Chechnya

A Religious War?

By Bill Powell

 

Azha Ibragimov has the look in his eyes that is the stuff of Russian nightmares. He is a true believer, and in the minds of many Russians, the once and future enemy. "We are great admirers of the Taliban," says the soft-spoken 20-year-old, who edits a newspaper published by the Islamic youth league in the capital of Chechnya, Grozny. "And when we impose Islamic law here, we hope to do it harder and stronger than the Taliban."

Where will such rhetoric lead? For the future in Chechnya, say alarmists, look only to Afghanistan, lost to the fundamentalist Taliban. Tajikistan, meanwhile, is teetering, as 40,000 Russian troops try to shore up a shaky secular government. Chechnya may be a relatively tolerant Muslim region today, but who's to say, in the wake of war, poverty and political chaos, that the fundamentalist night couldn't also descend on Grozny, as it has on Kabul?
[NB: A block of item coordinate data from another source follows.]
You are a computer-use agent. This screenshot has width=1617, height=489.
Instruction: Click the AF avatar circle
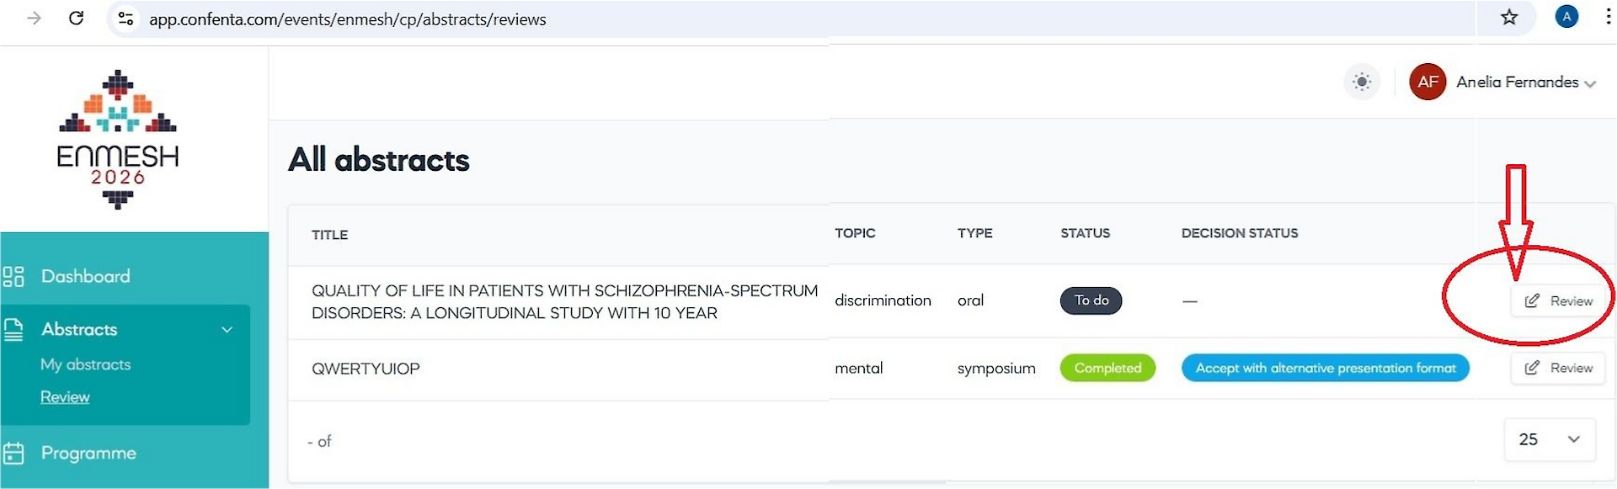click(1428, 82)
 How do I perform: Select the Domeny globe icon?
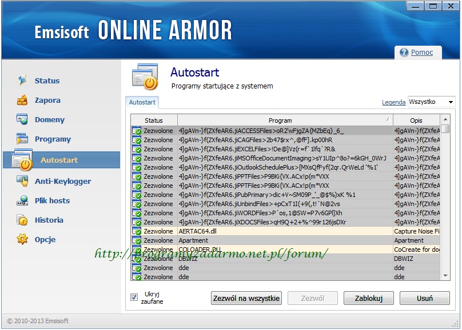[22, 120]
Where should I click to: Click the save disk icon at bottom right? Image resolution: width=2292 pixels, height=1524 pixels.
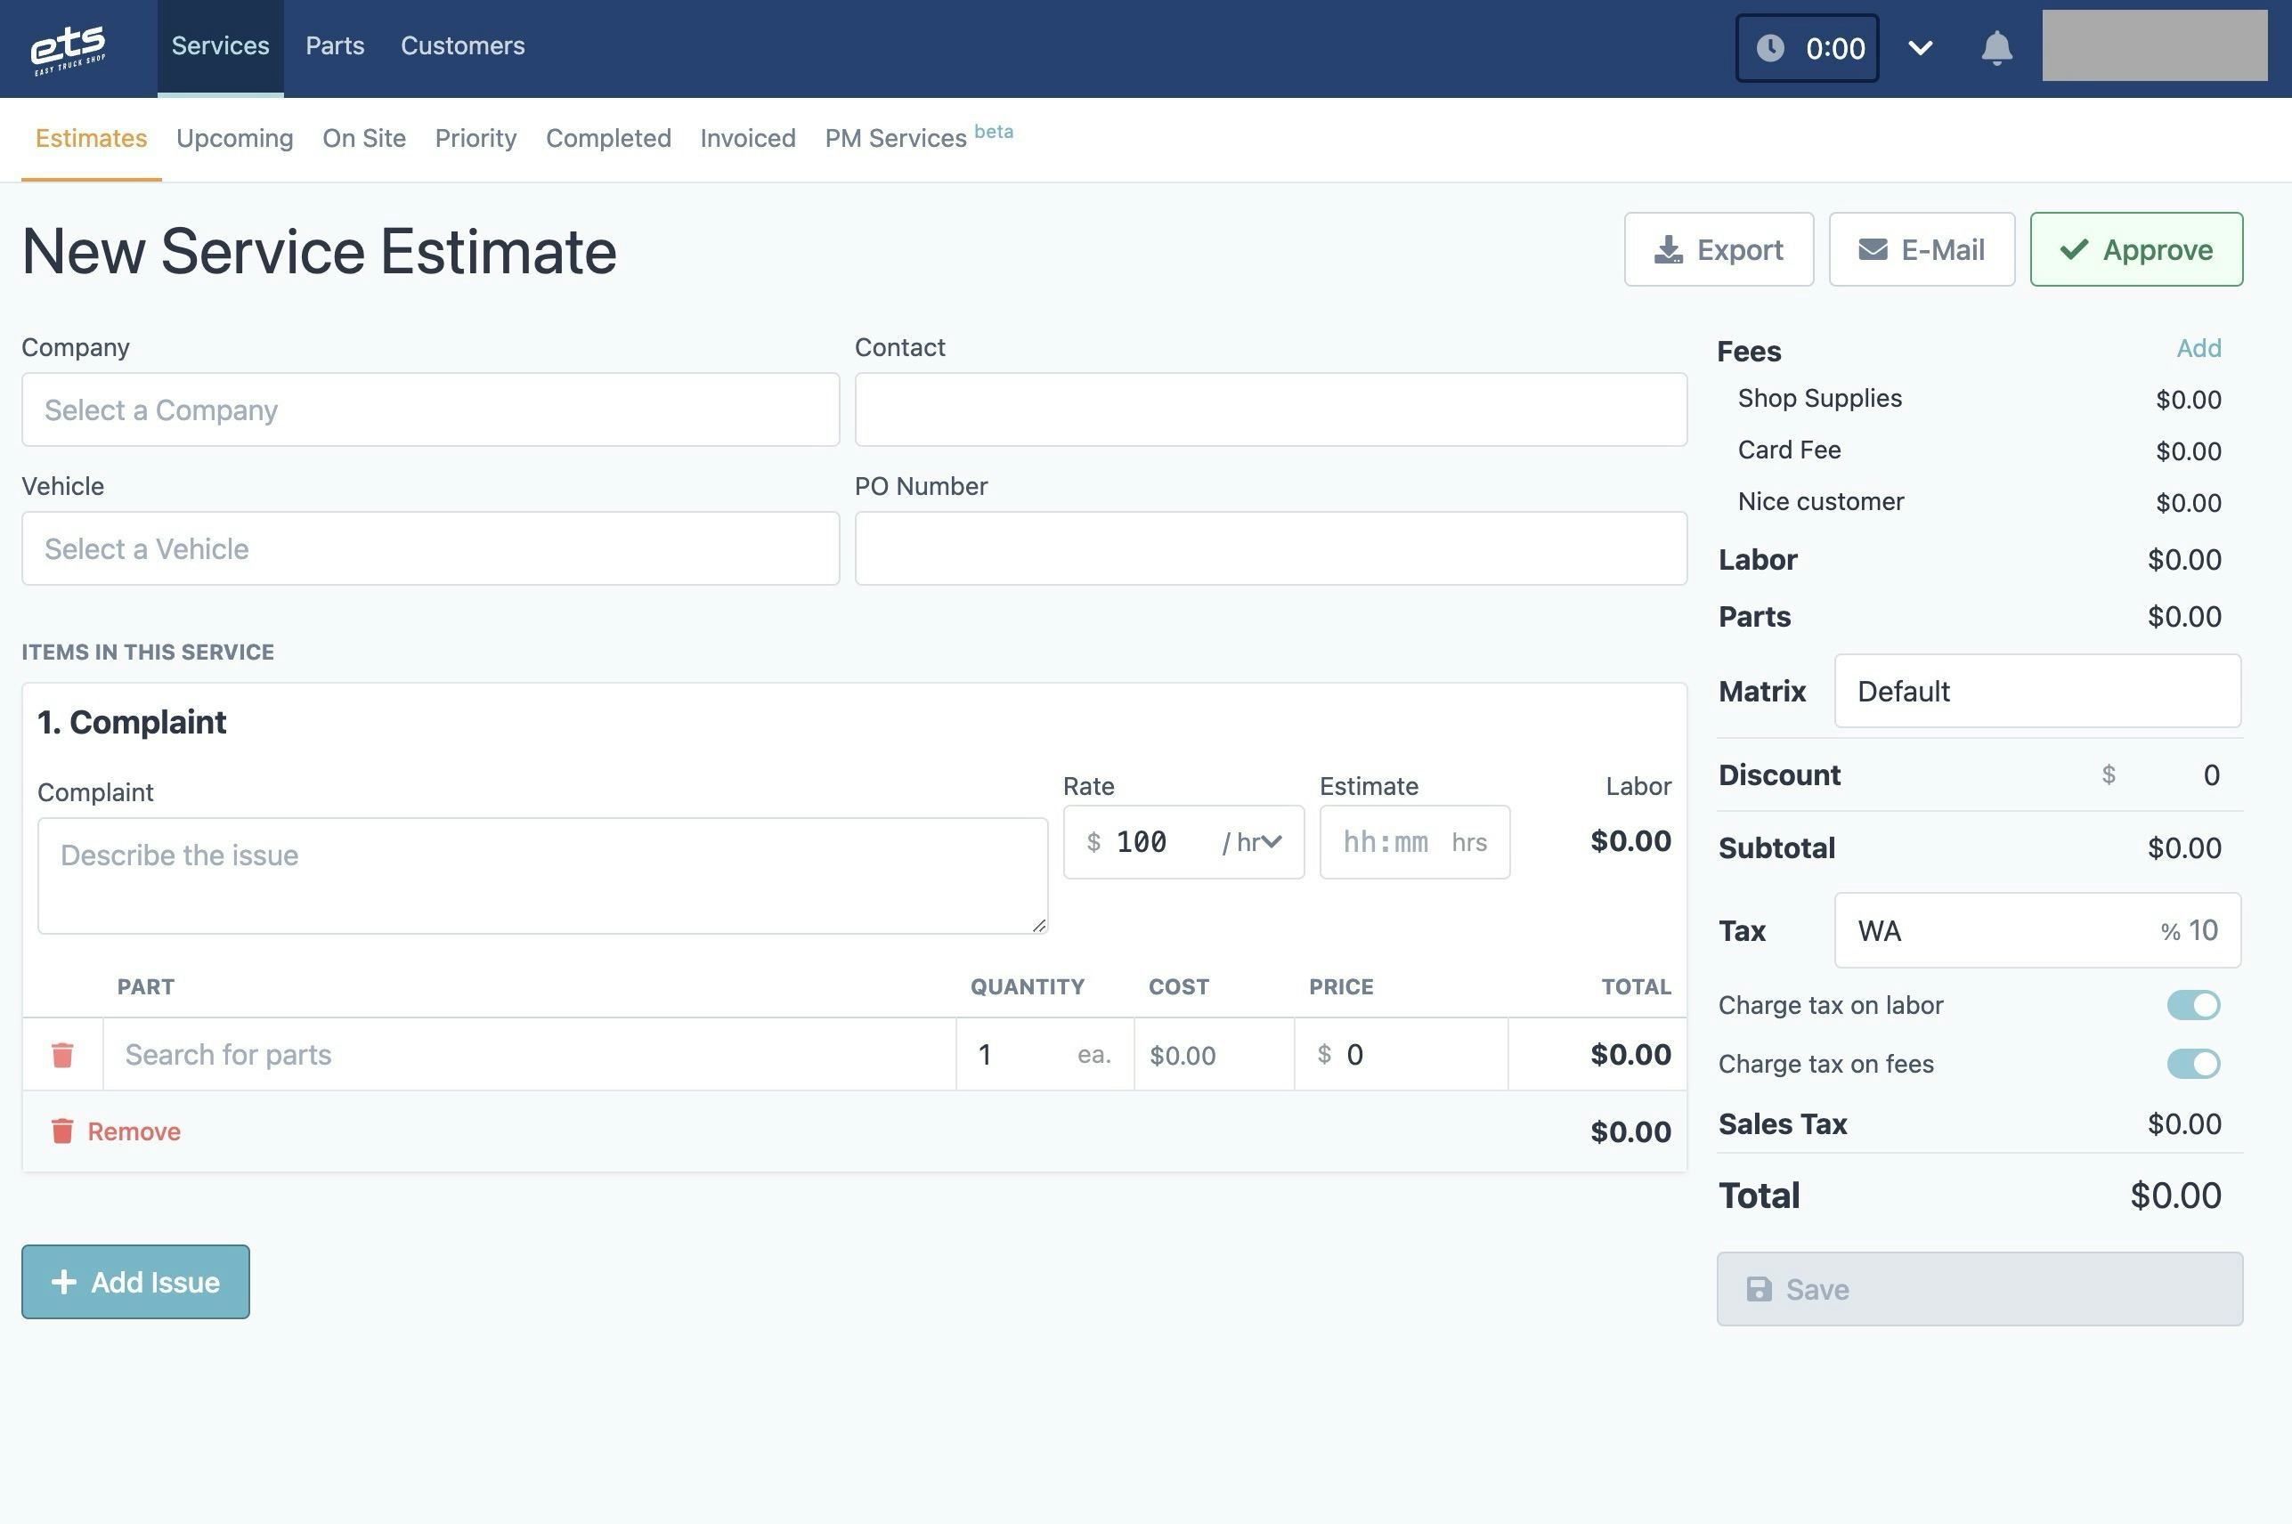[1759, 1289]
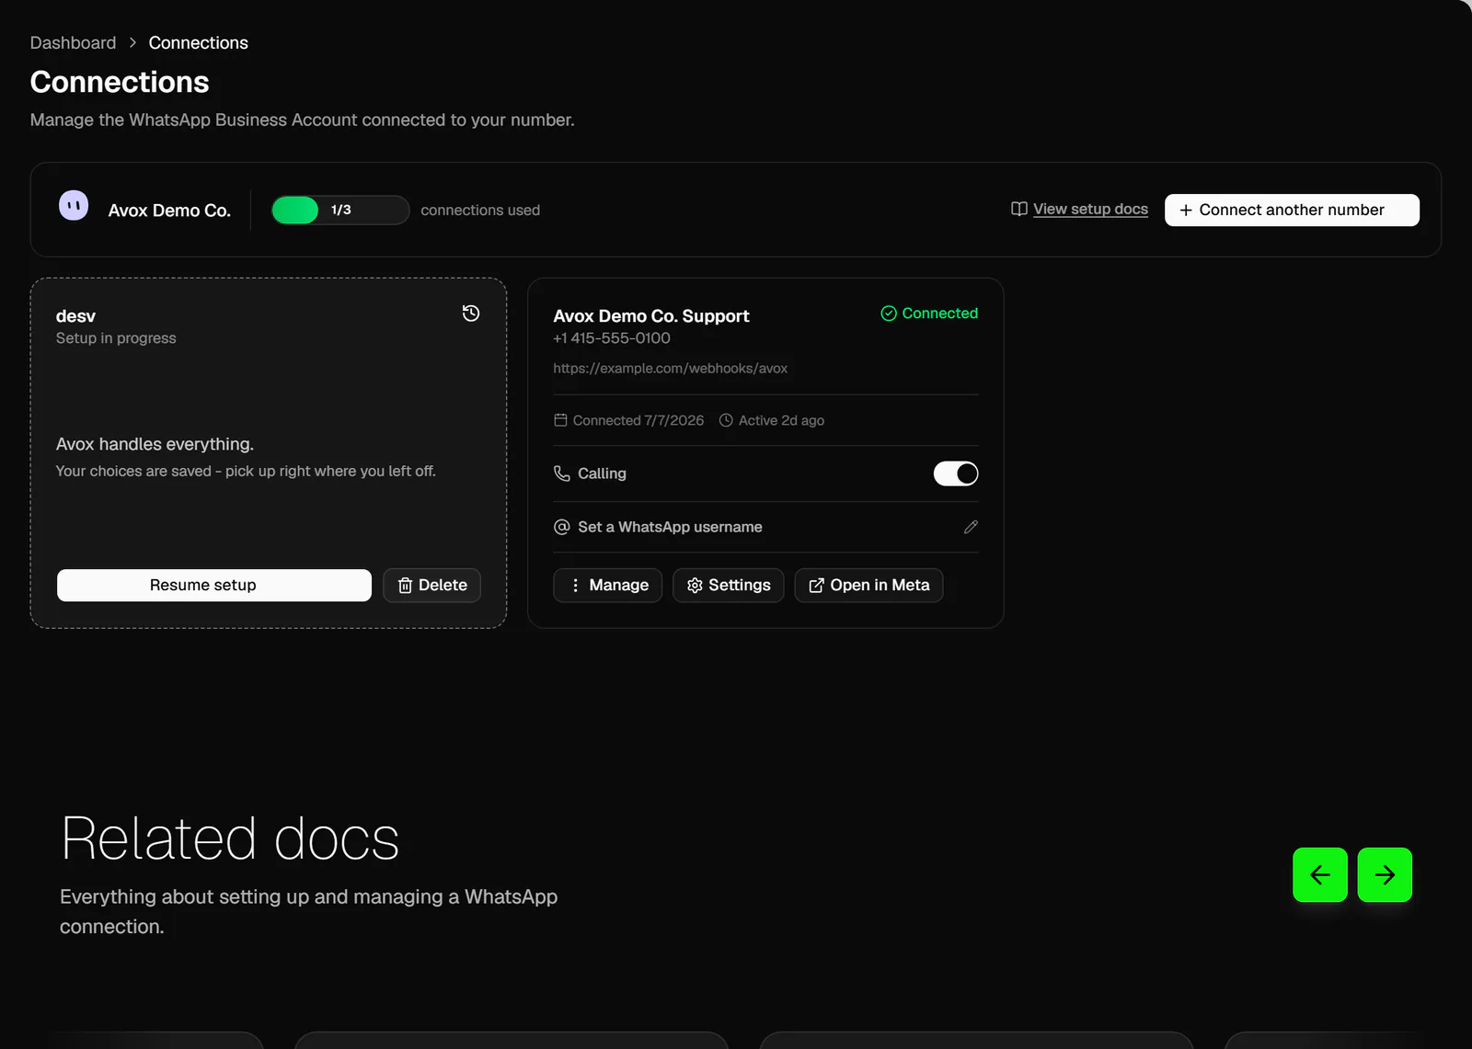The height and width of the screenshot is (1049, 1472).
Task: Toggle the Calling switch off
Action: 956,473
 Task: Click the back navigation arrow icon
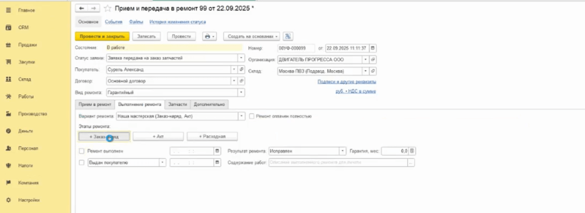point(81,8)
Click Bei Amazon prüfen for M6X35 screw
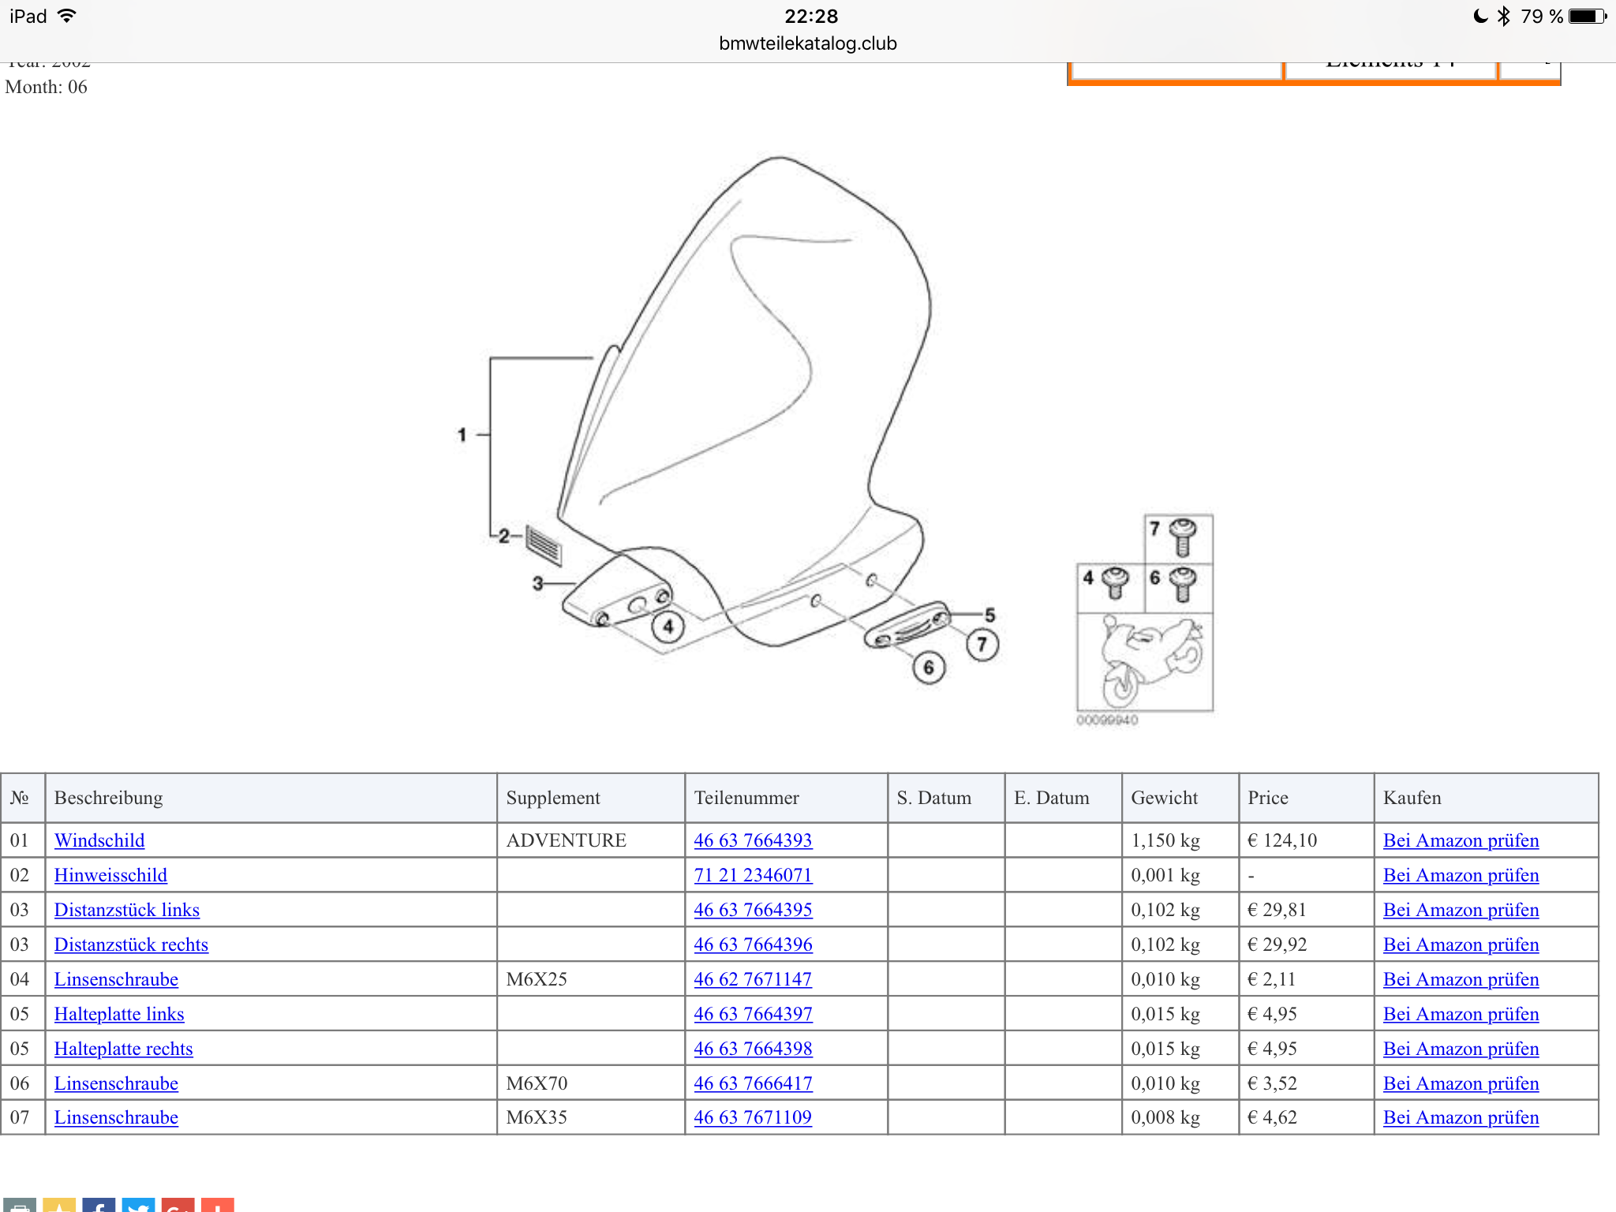Image resolution: width=1616 pixels, height=1212 pixels. pos(1461,1117)
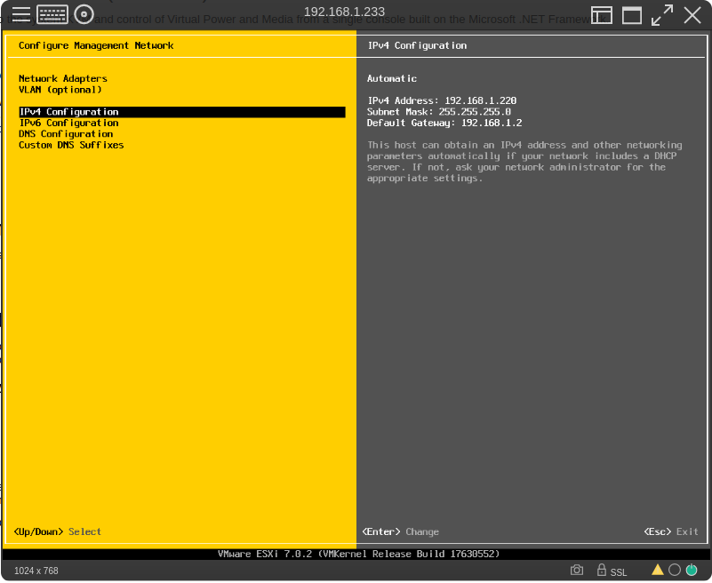Select Custom DNS Suffixes entry
712x583 pixels.
pos(71,145)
Not Azha Ibragimov. "This," he said quietly last week, "was a religious war."

Few foreign-policy issues in Russia resonate more than the prospect of Islamic fundamentalism spreading in what the Russians call "the near abroad"--the former republics of the Soviet Union. Opponents of President Boris Yeltsin sow such fear to undermine the otherwise popular peace deal struck in late August by former general Aleksandr Lebed. "Conventionally speaking, this is a conflict between 'Westerners' and 'fundamentalists'," wrote Delovoi Mir, a business newspaper, two weeks ago.

But is it? Those who argue yes point to the Chechen imposition of Sharia, or Islamic law, in mid-September, after publication of what is known as the "little green book": a pamphlet the rebel chief, Zelimkhan Yandarbiyev, issued calling for thieves to have their hands cut off and public drunks to be flogged publicly. Then there is the continued presence in the Chechen hills of fighters and hundreds of "students" from a range of Islamic countries. Chechen fighters train them in the art of guerrilla warfare, and they teach the Koran. Alarmists say the combination of war, poverty and political chaos could radicalize what is now a moderate Muslim region.

In truth, the opposite is probably the case: in Chechnya, fundamentalism's appeal is easily overrated. Rebel chief of staff Aslan Maskhadov derides the idea that fundamentalists are about to come out of the woodwork. "Chechnya is Muslim and always will be," he told NEWSWEEK, but soon there will be elections, "and then the government elected will carry out the policies that the people want."

The fact is that few Chechens want the fervent fundamentalism that Azha Ibragimov describes. For the overwhelming majority of Chechens, "this was not a religious war, but a war for independence," says B. C. Davgladov, a 57-year-old Grozny newspaper editor. And while it may now be tough to find vodka or beer in the public markets of Grozny, thanks to the imposition of Sharia, both are still available from black marketers. And are thieves really going to have their hands chopped off? Well, concedes Ahmed Dzhankhotov, who will be the public prosecutor in the new Grozny government, "for the first and second offenses they'll probably just get fines. But after that, yes, definitely. Sharia will be imposed."

In a place where people have long memories, the history of the Caucasus may also be an obstacle for the radicals. In the mid19th century, an imam named Shamil gave the Russians fits in the eastern Caucasus for more than 20 years before he was finally defeated by the czar's army. To this day he is revered in Chechnya--with one caveat. "He tried to impose a hard form of Islamic law," says editor Davgladov, "and that just didn't work. It wasn't a very good idea in the Caucasus." Then and, most likely, now.